This week dioceses from across England and Wales (and even a delegation from Brisbane) gathered for a national consultation on Church Growth and Evangelism. Three days of wall to wall presentations on new strategies and programs, new visions of ways of being Church and promises of changes of culture and much re-imagining. If the energy and enthusiasm in the room was anything to go by then the Church, even if facing challenging times, is in good heart.
This was a time to hear of both scary and exciting statistics, of mission action planning on a diocesan scale, of both moving beyond inherited church and of re-invigorating it. There was talk of fresh expressions, Costa, Messy, Forest, Neighbourhood and Network, of church plants that plant churches that plant churches and of churches becoming greenhouses. Some have decided to grow young, others that where clergy are fewer more Archdeacons are needed (and there is a good explanation for that) and that the future is lay – or at least non-stipendary.
We were reminded that Britain was not evangelised by Vicars but by religious communities and the parish system was about sustaining the faithful and so not suited to re-evangelising a nation. We heard of the need to prepare the ground for change and about releasing finances and skills and encouraging rules of life. We were told we needed a change of mind and of heart to change how we do things.
At times it all felt terribly driven, more management speak than gospel, occasionally arrogant, presuming of God’s blessing and judgemental of those not with the programme. It felt like an activist charter and hinted at a theology and ecclesiology that drained the spirit from my soul. It seemed more about placing a heavy yoke upon the laity rather than bringing comfort to the heavy laden.
It was good to hear of local churches resourcing one another and being resourced to resource others and a more co-operative and genuinely collaborative approach to ministry. Although there was much big thinking we were reminded that satsumas are not failed oranges; small can be beautiful, even best.

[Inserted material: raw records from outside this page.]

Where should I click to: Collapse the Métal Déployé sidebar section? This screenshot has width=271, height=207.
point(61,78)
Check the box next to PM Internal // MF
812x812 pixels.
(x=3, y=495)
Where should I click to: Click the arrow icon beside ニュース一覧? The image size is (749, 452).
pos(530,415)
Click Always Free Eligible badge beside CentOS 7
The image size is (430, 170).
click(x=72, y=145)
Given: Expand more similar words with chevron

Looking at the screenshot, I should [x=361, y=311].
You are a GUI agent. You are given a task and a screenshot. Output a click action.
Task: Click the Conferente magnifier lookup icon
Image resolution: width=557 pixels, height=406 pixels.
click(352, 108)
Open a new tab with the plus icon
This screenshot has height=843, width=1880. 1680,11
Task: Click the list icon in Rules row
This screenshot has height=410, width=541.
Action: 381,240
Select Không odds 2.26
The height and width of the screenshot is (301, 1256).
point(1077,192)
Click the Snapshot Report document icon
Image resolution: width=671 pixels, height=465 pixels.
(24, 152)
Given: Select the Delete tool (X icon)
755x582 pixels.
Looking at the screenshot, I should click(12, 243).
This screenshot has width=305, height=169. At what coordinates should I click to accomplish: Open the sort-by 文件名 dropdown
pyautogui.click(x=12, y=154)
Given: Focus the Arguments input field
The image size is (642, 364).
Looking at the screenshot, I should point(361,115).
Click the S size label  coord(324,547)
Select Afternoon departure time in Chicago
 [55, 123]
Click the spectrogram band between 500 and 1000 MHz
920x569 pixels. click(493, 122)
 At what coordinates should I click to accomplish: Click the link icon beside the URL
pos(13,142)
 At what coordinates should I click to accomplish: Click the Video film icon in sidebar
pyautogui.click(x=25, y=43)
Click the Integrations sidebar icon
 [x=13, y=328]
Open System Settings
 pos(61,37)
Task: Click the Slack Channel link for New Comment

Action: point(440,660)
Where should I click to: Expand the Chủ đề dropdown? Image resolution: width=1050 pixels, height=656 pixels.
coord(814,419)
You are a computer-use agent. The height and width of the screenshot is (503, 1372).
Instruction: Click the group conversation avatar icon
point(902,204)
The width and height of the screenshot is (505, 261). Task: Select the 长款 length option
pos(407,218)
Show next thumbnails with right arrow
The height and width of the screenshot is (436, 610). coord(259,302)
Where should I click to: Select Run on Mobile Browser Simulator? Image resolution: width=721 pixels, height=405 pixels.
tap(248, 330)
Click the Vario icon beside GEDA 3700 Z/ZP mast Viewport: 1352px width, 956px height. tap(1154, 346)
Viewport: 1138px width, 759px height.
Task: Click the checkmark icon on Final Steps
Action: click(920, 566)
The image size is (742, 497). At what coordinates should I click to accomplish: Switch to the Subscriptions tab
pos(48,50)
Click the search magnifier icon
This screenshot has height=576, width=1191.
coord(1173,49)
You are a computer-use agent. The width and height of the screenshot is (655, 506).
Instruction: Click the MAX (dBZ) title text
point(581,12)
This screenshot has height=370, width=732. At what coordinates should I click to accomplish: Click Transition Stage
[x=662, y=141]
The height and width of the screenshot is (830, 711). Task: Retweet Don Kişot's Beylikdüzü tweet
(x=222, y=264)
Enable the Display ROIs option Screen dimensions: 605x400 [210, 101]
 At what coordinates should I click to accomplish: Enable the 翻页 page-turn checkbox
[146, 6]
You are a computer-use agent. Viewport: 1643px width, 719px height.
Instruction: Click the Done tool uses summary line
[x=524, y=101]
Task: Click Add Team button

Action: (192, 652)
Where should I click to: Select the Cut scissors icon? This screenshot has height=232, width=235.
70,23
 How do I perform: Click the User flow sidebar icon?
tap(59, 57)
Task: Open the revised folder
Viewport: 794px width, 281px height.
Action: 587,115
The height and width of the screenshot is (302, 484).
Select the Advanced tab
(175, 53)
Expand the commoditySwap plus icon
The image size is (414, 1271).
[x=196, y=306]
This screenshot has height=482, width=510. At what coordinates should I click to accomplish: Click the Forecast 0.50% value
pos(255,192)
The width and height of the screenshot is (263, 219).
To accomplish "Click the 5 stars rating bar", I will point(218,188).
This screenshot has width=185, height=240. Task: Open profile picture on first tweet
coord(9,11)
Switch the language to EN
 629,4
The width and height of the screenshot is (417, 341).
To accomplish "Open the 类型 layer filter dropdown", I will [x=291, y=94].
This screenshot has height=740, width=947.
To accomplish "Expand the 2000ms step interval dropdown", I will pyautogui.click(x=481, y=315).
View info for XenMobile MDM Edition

I would like to have heard more about the role of Chaplains who have opportunities of meeting people in ways parish clergy never can, whether that be in hospitals, schools, shopping centres, coroners courts or a host of other settings. Their role in the Church is too often unacknowledged and under resourced. And following on from the recent Theos report it would have been good to hear more about doing God by doing good and the role of social liturgy – living the gospel, meeting people at their point of need, showing faith in action are the sermons most people understand – walk the walk don’t talk the talk. It is about the fruitfulness of the Church in the world, not just its growth; it is about changing the world not filling the pews.
When the last speaker finally sat down; what did I take away? In a diverse world we need the modern diversity of expressions of Church, no one approach should be prioritised nor the inherited model be automatically seen as a bust flush.
There is no one perfect way of doing Church; what matters is that which ever way we do it, it should matter. Whatever path we follow it is about being confident, compassionate and creative. It is about at least doing something and doing it well but also with deep humility. We are but servants not masters of the future of the Church, not seeking success but to bring honour and glory to God.
In the end the abiding image is that shared of Gromit, in The Wrong Trousers, rapidly laying railway track as he chases the penguin. For all our proposed strategies, we make the path by walking it. At least we have set out on the journey; God alone knows where it will take us.